Records to use:
+---+

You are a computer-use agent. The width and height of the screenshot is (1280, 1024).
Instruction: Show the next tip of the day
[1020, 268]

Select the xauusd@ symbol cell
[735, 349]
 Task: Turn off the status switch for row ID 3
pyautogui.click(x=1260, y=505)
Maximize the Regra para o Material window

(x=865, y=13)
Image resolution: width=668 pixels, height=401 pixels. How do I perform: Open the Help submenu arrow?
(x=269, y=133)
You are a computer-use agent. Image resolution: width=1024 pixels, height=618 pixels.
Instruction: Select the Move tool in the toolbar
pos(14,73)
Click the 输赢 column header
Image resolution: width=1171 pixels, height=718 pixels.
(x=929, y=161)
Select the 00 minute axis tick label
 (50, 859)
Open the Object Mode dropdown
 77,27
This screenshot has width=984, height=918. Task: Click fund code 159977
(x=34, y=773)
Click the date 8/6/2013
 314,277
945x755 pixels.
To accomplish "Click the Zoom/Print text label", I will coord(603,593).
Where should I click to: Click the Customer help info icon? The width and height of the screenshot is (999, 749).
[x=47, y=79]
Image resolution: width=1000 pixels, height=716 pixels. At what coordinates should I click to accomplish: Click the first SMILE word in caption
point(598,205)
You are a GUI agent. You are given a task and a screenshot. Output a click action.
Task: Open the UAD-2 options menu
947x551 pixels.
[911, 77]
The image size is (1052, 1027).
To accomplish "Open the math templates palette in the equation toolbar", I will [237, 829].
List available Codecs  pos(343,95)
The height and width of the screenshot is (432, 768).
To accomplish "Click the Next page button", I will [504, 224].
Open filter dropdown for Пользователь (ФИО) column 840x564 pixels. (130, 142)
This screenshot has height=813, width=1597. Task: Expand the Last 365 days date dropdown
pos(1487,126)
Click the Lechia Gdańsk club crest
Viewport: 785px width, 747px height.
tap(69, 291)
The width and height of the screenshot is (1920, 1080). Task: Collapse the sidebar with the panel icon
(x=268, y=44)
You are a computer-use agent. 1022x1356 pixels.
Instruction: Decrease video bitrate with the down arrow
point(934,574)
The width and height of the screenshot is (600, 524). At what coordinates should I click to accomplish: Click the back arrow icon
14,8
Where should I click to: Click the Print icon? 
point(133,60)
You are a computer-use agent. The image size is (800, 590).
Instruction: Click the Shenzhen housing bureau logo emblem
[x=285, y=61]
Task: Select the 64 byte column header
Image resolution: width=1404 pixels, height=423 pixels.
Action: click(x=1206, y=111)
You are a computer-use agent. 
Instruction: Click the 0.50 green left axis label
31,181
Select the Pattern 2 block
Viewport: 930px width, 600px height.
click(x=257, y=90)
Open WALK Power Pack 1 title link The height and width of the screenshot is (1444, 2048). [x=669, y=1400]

+---+

Prompt: For the listing above, find how many lines hold the word "will". Only the number should be written.

Response to the exercise: 3